USD/JPY

Chart Levels:

Support 77.00...76.57...75.95…75.31.

Resistance 78.29...78.45...79.00...79.55.

Simply put, this is just not a real market. Not surprisingly at-the-money implied-volatility is very low, as are futures volume and open interest. Prices are hovering under the upper edge of the ‘channel’ that has held since May last year. We continue to watch for signs of topping against the 26-day moving average at 78.40 as all aspects of this weekly Ichimoku ‘cloud’ chart still suggest selling the US dollar against the yen. However, rather than dropping like a stone we expect messy consolidation either side of 77.00, where it has traded for much of the time since late July.

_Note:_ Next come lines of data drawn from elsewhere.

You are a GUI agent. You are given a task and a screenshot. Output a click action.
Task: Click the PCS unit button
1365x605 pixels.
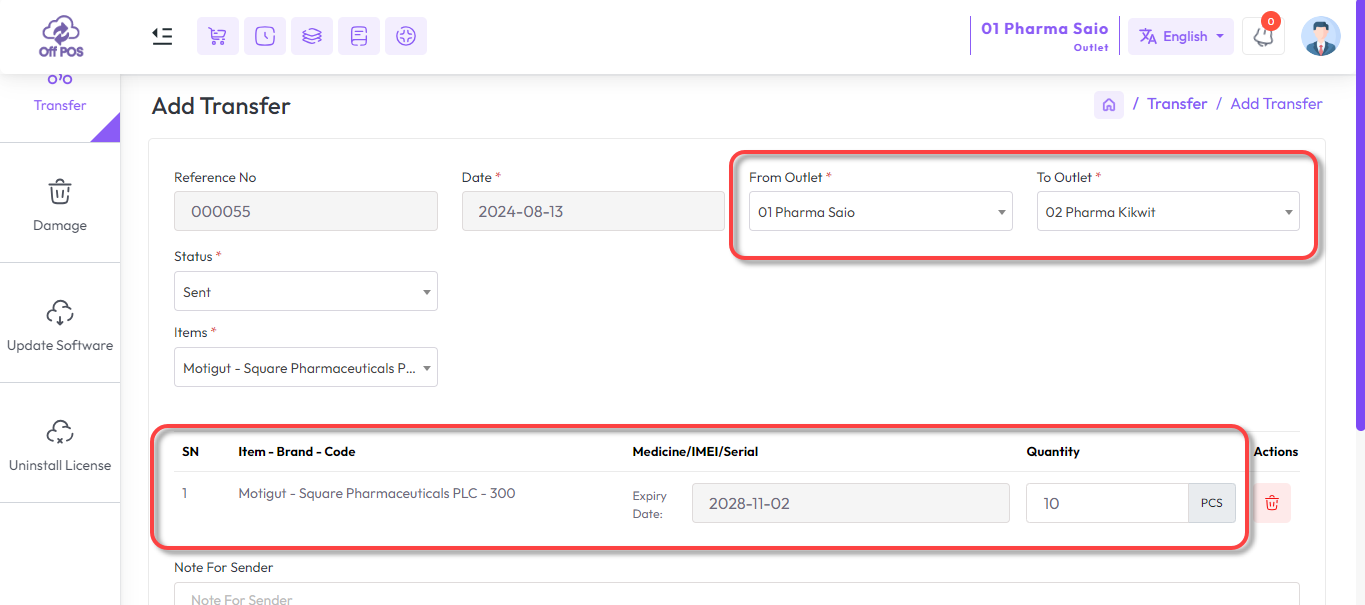pyautogui.click(x=1211, y=503)
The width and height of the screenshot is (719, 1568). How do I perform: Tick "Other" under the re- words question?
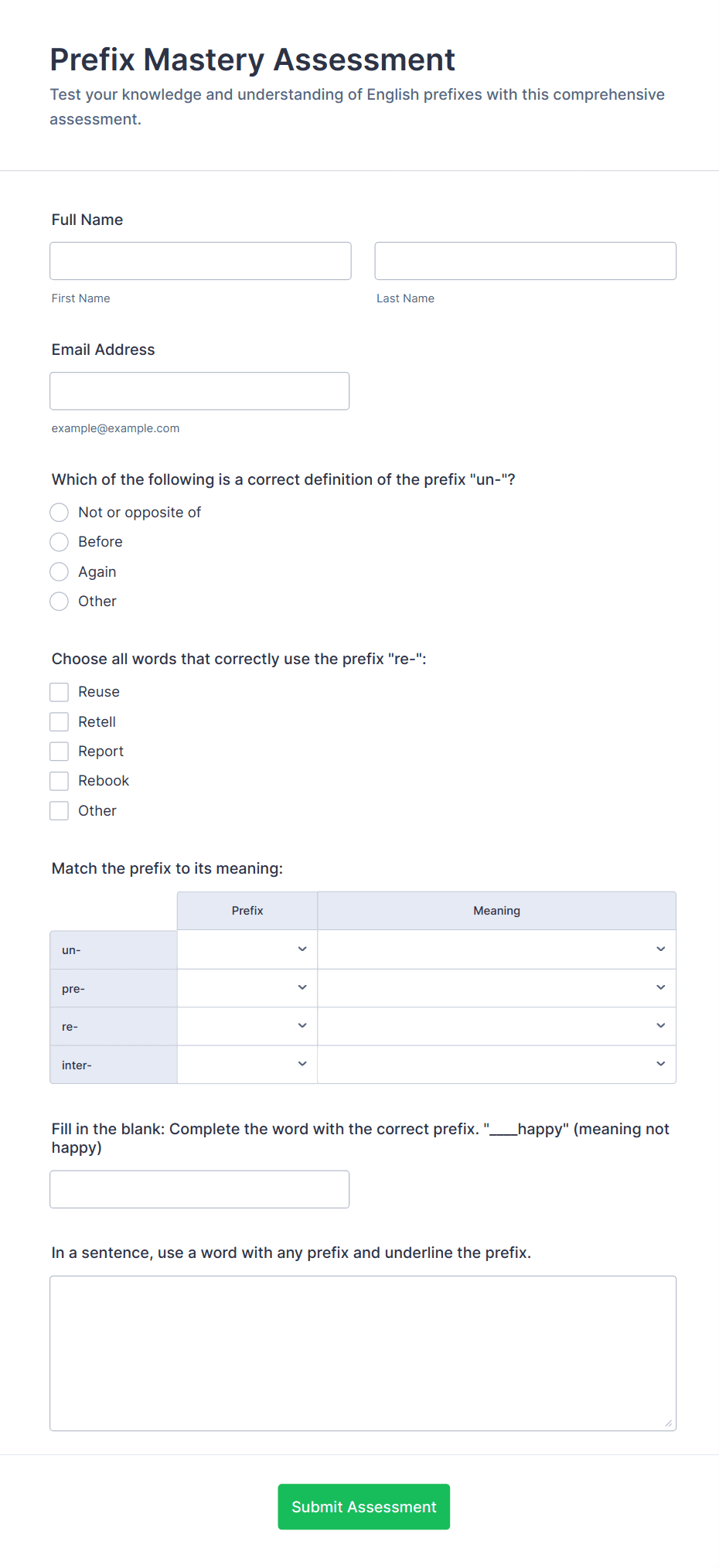click(x=59, y=810)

-78.00; stop 78.55; target 76.65


EUR/USD

Chart Levels:

Support 1.3250..1.3212..1.3190..1.3080.

Resistance 1.3570..1.3615..1.3730..1.3855.

‘Triangle’ consolidation under the bottom of the weekly Ichimoku ‘cloud’ hints that we might have to steel ourselves for another concerted downside test, something the moving averages have been suggesting for some time. Note that this year’s low was 1.2860 mid-January and sovereign debt woes are much worse now and a distinct possibility that there are too many Euro shorts out there. Increasingly thin markets are also a problem that must be factored in, as is the possibility of even more ‘leaders’ summits. It is therefore no surprise that at-the-money implied volatility is trading at expensive levels.

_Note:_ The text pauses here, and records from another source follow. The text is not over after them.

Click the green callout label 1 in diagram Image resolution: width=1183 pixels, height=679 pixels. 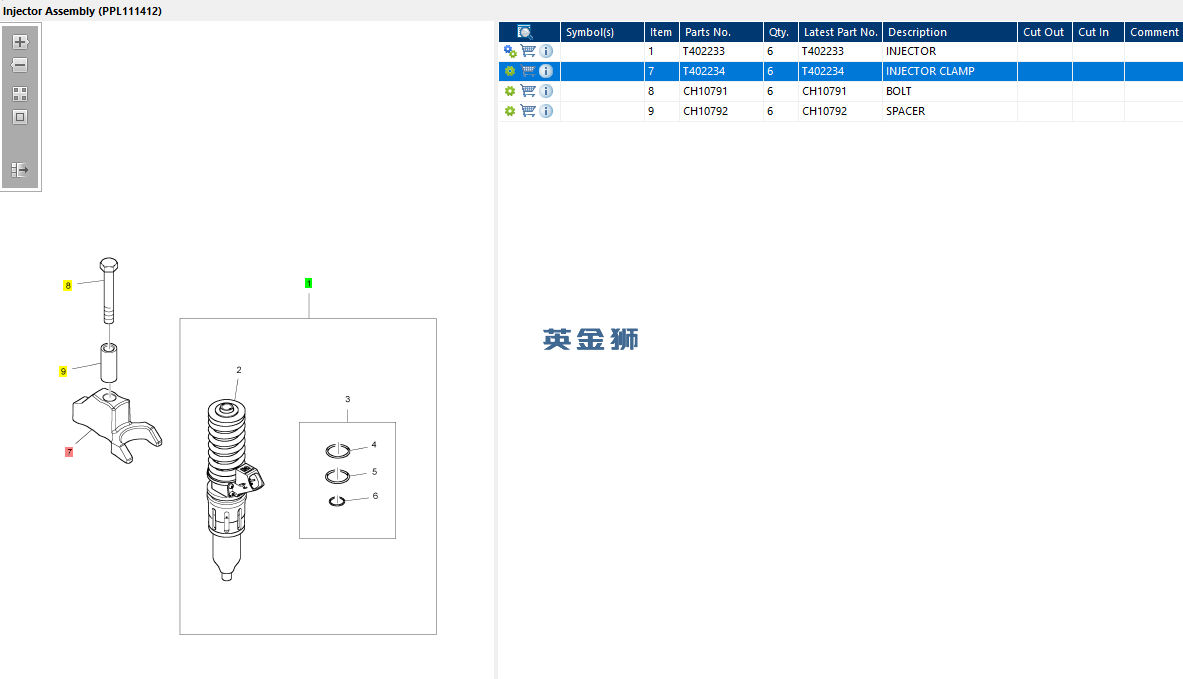309,283
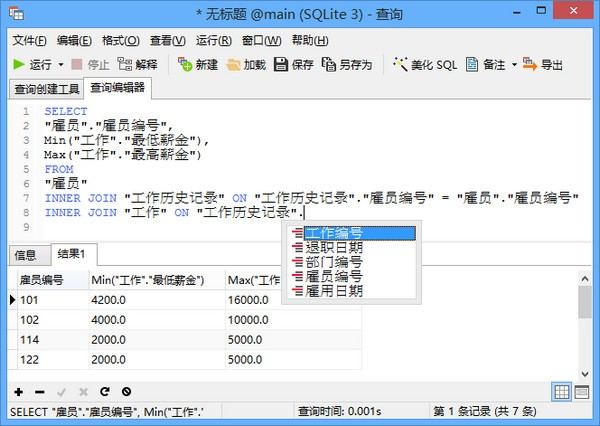The height and width of the screenshot is (426, 600).
Task: Click Beautify SQL (美化 SQL) wand
Action: click(425, 64)
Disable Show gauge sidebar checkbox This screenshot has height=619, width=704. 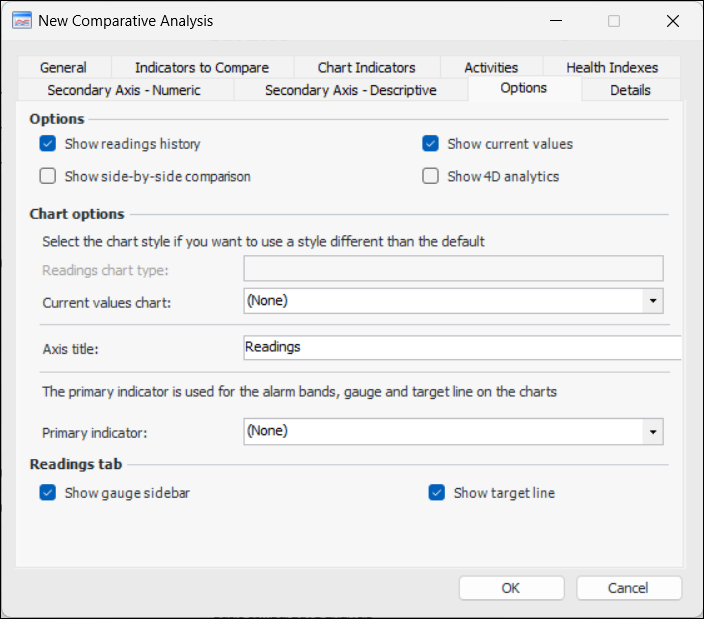(48, 493)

+1.3300; stop 1.3190; target 1.3850


EUR/JPY

Chart Levels:

Support 102.50..101.95..100.77..100.00.

Resistance 105.00..105.75..106.80..107.70

‘Triangle’ consolidation this month inside the ‘channel’ that has dominated since April and all aspects of the weekly Ichimoku ‘cloud’ chart suggest being short the Euro against the yen. Though prices held above 102.50 again this week we fear that we may have to prepare for yet another cautious downside probe. How the authorities might react at 100.00 must be considered. Other yen crosses have also held in ‘triangle’-type formations this month and also for most of the time since mid-September, so Eurozone weakness is not the only culprit. Be very careful.

+103.00; stop 102.40; target 107.85


GBP/JPY

Chart Levels:

Support 120.65..119.90..119.00..117.65.

Resistance 122.60..123.55..124.30..125.65.

Sterling holding its own against the yen adding a little weight to our view that this pair is trying to stabilise against 61% retracement support, ahead of September’s record low at 116.80, above the top of the descending ‘channel’. This is likely to be a long drawn-out process so traders and investors must decide whether it is worth their while. Until prices manage a monthly close above 128.00 we shall have to continue to allow for many bouts of cautious downside testing followed by slow rallies. Above 128.00 might trigger a short squeeze to 140.00. Holiday-thin markets another problem.

+120.00; stop 119.00; target 125.50


GBP/USD

Chart Levels:

Support 1.5535..1.5425..1.5345..1.5270.

Resistance 1.5715..1.5780..1.5870..1.5900.

Little to add as Cable consolidates just under the steeply rising bottom edge of the weekly Ichimoku ‘cloud’ and the moving averages suggest a short position. Small mercies perhaps as other currencies get beaten about a bit. While we trade above October’s low at 1.5270, which happens to be just under January’s low at 1.5345, we shall watch for signs of it trying to form another interim base. Generally we favour a lot more broadly sideways moves roughly between 1.5000 and 1.7000, something we witnessed for much of the 1990’s. Record open interest suggest entrenched positions.

+1.5450; stop 1.5245; target 1.5900


EUR/GBP

Chart Levels:

Support 0.860..0.8400..0.8300..0.8175.

Resistance 0.8555..0.8620..0.8665..0.8750.

Supreme patience has paid off and the Euro is at its lowest level against the pound since March. Moving averages are decidedly in sell mode, the bottom of the ‘cloud’ capping today, and the Lagging Span broke below a thin part of the weekly ‘cloud’. A weekly close below 0.8500 will really get things going, possibly creating the potential for a sudden slide down to our first target which remains at 0.8300, with a second measured target at the 0.7800 area possible if bearish momentum increases from its current steady level. On the Bank of England’s Trade Weighted basis sterling remains cheap.